# [WRITTEN PROBLEM]
Copy out the records from the line with "Task: Click Hertha" up to and including the line with "Action: click(321, 33)", without the pictures.

# [RECORDS SUPPLIED]
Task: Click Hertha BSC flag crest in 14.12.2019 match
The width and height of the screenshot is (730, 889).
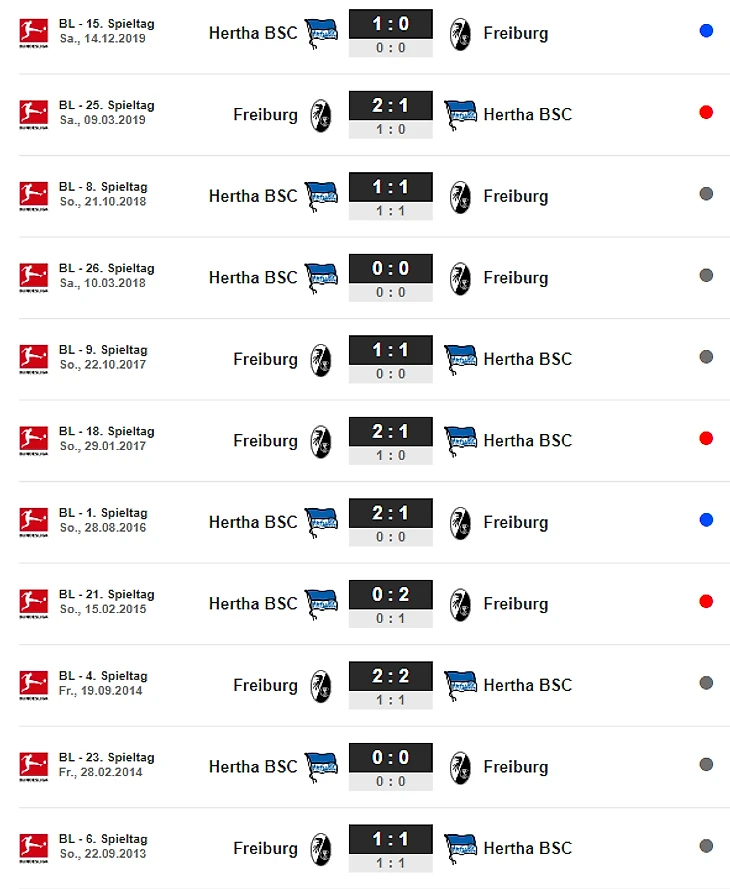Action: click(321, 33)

--

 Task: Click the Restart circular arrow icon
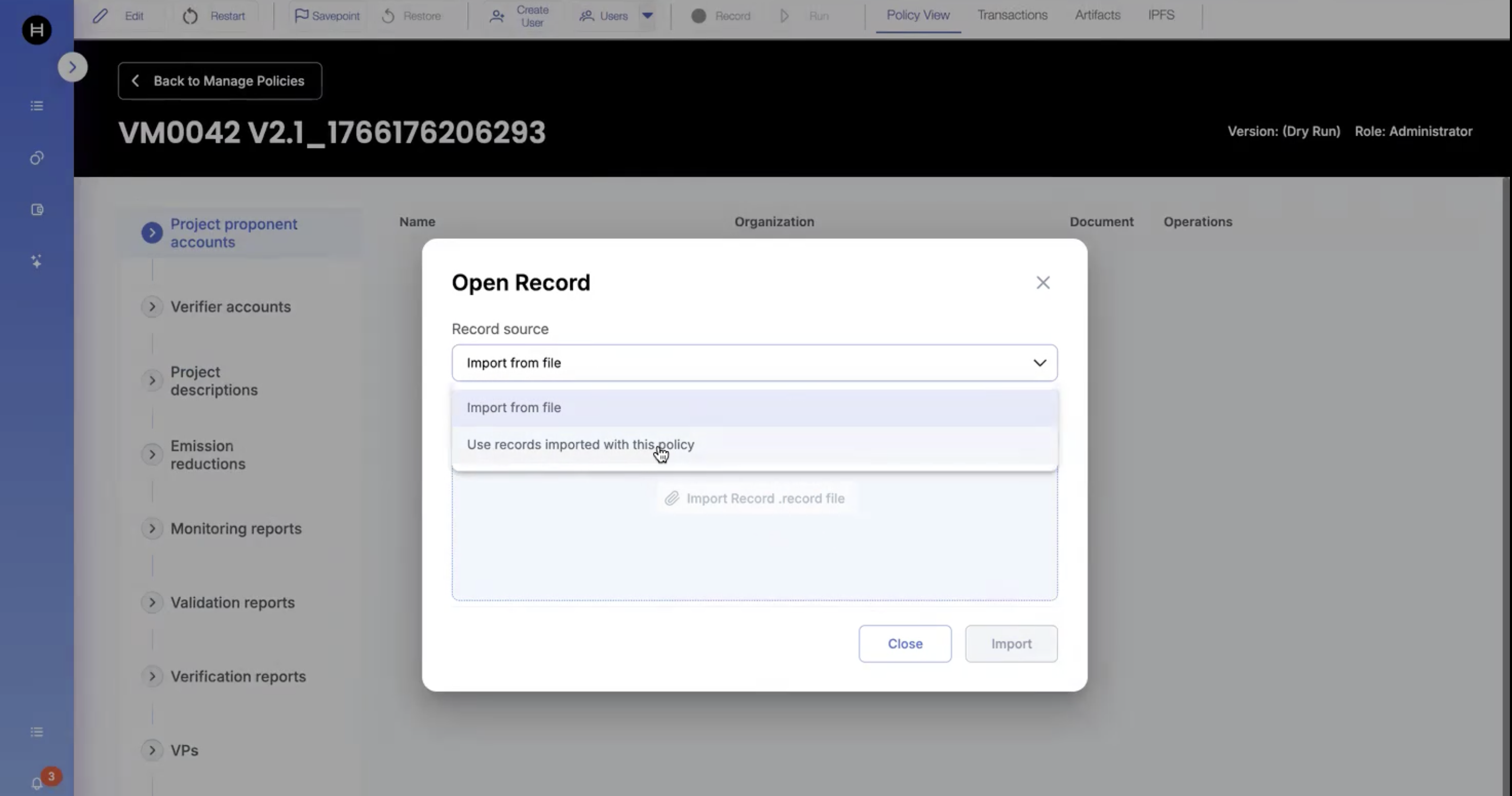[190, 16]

==

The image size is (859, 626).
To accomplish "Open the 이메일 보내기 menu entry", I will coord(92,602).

# [FINAL RESULT]
Task: Click Hertha BSC flag crest in 14.12.2019 match
The width and height of the screenshot is (730, 889).
Action: click(321, 33)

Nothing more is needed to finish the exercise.